OBJECTIVE: The aim of this study was to evaluate the potential of iterative metal artifact reduction (IMAR) for the improvement of computed tomography (CT)-based position emission tomography (PET) attenuation correction in the vicinity of metal implants and compare it with dual-energy-based metal artifact reduction strategies. METHODS: A dedicated dental phantom was constructed consisting of a cylindrical tube filled with [18-F]FDG solution (5300 mL and 50.9 MBq) containing 2 artificial jaws with 1 nonprecious alloy fixed dental prosthesis and 3 single tooth crowns in the lower jaw.Computed tomography measurements of the phantom were acquired on a stand-alone dual-energy CT scanner equipped with IMAR capabilities. A series of 24 CT data sets were obtained using different scan parameters and monoenergetic extrapolation of dual-energy CT acquisitions with and without IMAR reconstruction.Position emission tomography measurements of the phantom were performed on a state-of-art PET/CT scanner. Position emission tomography data were reconstructed using all 24 previously acquired CT data sets.Relative errors in the quantification of activity concentrations using the different CT scanning and reconstruction parameters were quantified by placement of regions of interest within the phantom.
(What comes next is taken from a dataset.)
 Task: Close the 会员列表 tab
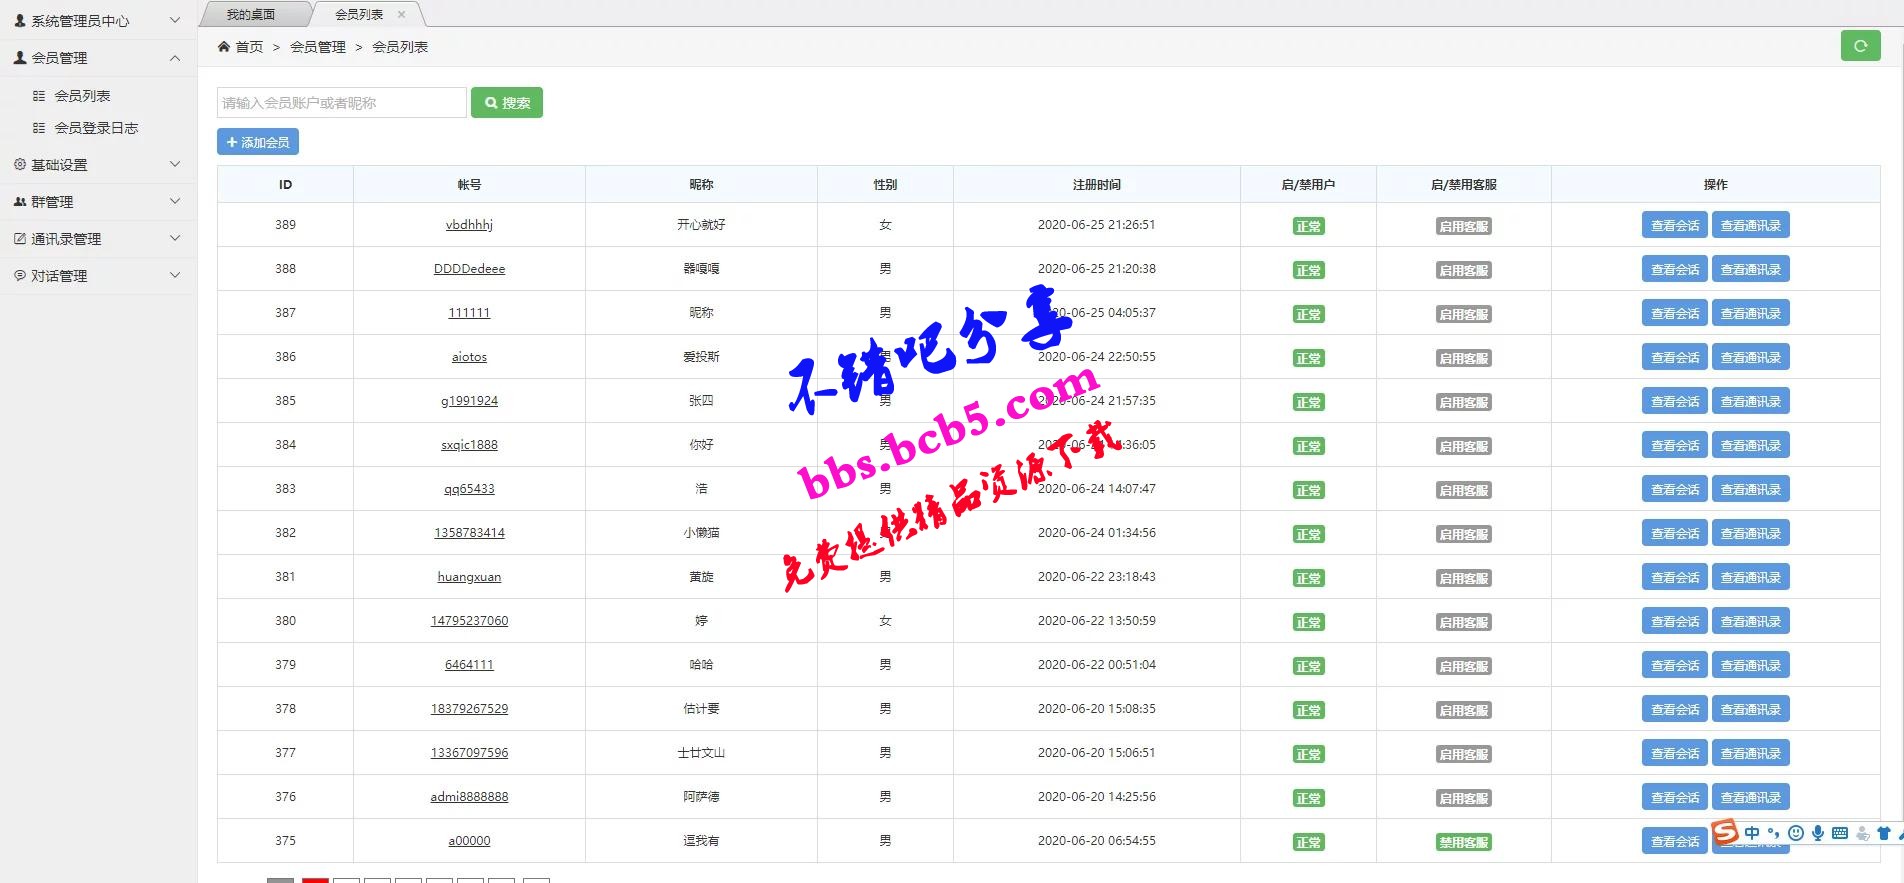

RESULTS: Metal artifacts of different extent were observed in all CT data sets. A marked reduction in CT metal artifacts was observed using IMAR. In general, activity concentrations were overestimated/underestimated in areas of high/low-density metal artifacts, respectively.Relative errors in PET quantification ranged between -71% and +70% without IMAR. Using IMAR, these errors were reduced to a range between -40% and +12%. Averaged absolute values of relative PET quantification errors were 27% and 7% without and with the use of IMAR (P < 0.001), respectively. Iterative metal artifact reduction was superior compared with dual-energy-based metal artifact reduction strategies, and the combination of both strategies did not result in further significant improvement of PET quantification. CONCLUSIONS: The use of IMAR in PET/CT is a promising approach for markedly improving image quality and PET quantification in the vicinity of metal implants. Further clinical studies are necessary to assess the clinical performance of this algorithm in patients.